TASK STATEMENT:
Needed from the data below: every line from the one with "Task: Click empty" up to and including the one with "Screen dimensions: 409x337", repeated exactly and with nothing else.

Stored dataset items
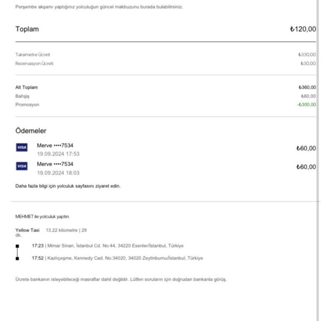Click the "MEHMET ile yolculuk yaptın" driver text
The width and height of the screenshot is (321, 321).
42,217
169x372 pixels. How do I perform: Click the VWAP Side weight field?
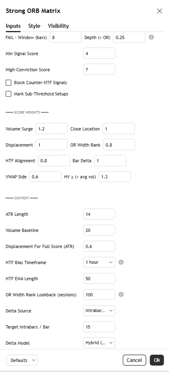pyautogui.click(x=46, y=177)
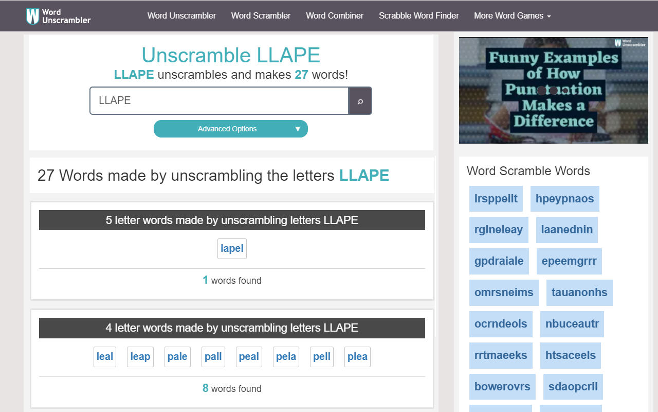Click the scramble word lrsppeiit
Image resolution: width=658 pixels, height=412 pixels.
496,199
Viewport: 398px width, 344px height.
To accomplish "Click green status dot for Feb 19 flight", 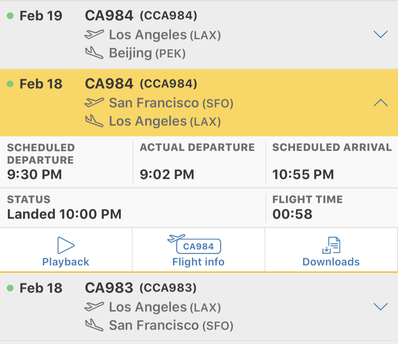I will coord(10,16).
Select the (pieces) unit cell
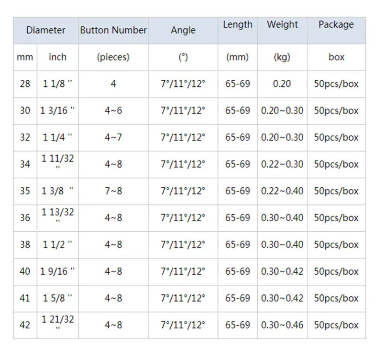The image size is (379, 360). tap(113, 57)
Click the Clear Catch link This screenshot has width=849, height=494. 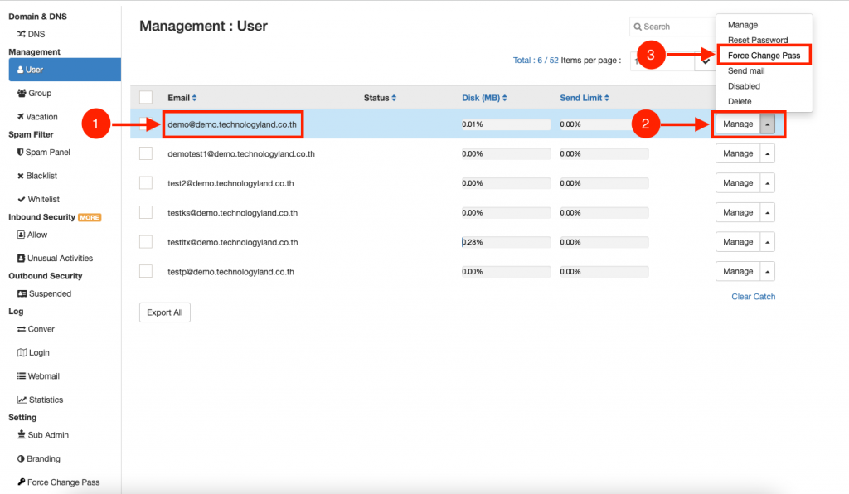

* * *

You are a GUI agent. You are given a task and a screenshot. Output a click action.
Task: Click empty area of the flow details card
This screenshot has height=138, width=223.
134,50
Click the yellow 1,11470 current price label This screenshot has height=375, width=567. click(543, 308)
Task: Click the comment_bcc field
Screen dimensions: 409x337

WRITTEN SOLUTION:
Task: Click empty area of the flow details card
This screenshot has height=138, width=223.
134,50
Click the yellow 1,11470 current price label This screenshot has height=375, width=567. click(543, 308)
Task: Click the comment_bcc field
Screen dimensions: 409x337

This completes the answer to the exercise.